### EXERCISE OBJECTIVE:
Give back exactly the lines running from the line with "This screenshot has height=1021, width=1176." to the end of the entries, and only those lines.

### DATA SECTION:
---*---
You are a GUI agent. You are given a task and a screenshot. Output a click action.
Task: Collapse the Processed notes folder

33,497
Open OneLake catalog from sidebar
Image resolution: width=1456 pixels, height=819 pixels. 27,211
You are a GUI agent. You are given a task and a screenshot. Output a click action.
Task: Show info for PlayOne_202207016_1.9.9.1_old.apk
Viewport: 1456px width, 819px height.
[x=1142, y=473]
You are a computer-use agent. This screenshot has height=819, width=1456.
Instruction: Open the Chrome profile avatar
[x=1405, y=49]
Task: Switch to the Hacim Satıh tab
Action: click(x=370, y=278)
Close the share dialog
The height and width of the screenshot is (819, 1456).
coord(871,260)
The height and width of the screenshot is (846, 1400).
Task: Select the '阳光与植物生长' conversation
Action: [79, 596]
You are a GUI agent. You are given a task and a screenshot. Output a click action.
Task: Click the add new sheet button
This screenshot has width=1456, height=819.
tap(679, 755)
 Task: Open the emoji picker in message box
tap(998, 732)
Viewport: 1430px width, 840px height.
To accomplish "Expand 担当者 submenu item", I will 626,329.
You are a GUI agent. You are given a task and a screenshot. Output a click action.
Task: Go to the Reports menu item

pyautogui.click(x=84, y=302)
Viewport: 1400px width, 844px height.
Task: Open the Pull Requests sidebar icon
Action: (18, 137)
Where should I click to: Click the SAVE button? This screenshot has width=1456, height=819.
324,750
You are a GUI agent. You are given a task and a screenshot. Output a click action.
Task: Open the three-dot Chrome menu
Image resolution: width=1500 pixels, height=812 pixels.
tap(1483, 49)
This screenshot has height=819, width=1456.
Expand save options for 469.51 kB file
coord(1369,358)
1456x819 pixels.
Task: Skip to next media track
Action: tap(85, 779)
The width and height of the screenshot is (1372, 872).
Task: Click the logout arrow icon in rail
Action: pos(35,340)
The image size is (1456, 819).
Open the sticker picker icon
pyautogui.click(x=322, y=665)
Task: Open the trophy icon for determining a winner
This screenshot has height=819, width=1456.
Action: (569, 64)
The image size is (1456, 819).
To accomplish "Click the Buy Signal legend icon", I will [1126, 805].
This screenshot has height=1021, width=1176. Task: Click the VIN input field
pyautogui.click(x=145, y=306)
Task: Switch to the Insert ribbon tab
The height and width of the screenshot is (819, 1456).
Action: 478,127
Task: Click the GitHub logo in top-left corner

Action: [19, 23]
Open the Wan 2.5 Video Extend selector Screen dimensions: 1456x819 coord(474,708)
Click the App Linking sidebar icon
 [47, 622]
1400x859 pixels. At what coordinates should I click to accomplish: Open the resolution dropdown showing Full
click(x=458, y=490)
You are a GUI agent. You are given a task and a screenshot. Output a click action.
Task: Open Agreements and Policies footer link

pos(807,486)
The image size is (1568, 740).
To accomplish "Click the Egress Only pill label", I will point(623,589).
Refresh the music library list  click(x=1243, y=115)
---*---
### TASK SOLUTION:
This screenshot has height=1021, width=1176. Task: Click the VIN input field
pyautogui.click(x=145, y=306)
Task: Switch to the Insert ribbon tab
The height and width of the screenshot is (819, 1456).
Action: 478,127
Task: Click the GitHub logo in top-left corner

Action: [19, 23]
Open the Wan 2.5 Video Extend selector Screen dimensions: 1456x819 coord(474,708)
Click the App Linking sidebar icon
 [47, 622]
1400x859 pixels. At what coordinates should I click to accomplish: Open the resolution dropdown showing Full
click(x=458, y=490)
You are a GUI agent. You are given a task and a screenshot. Output a click action.
Task: Open Agreements and Policies footer link

pos(807,486)
The image size is (1568, 740).
To accomplish "Click the Egress Only pill label", I will point(623,589).
Refresh the music library list  click(x=1243, y=115)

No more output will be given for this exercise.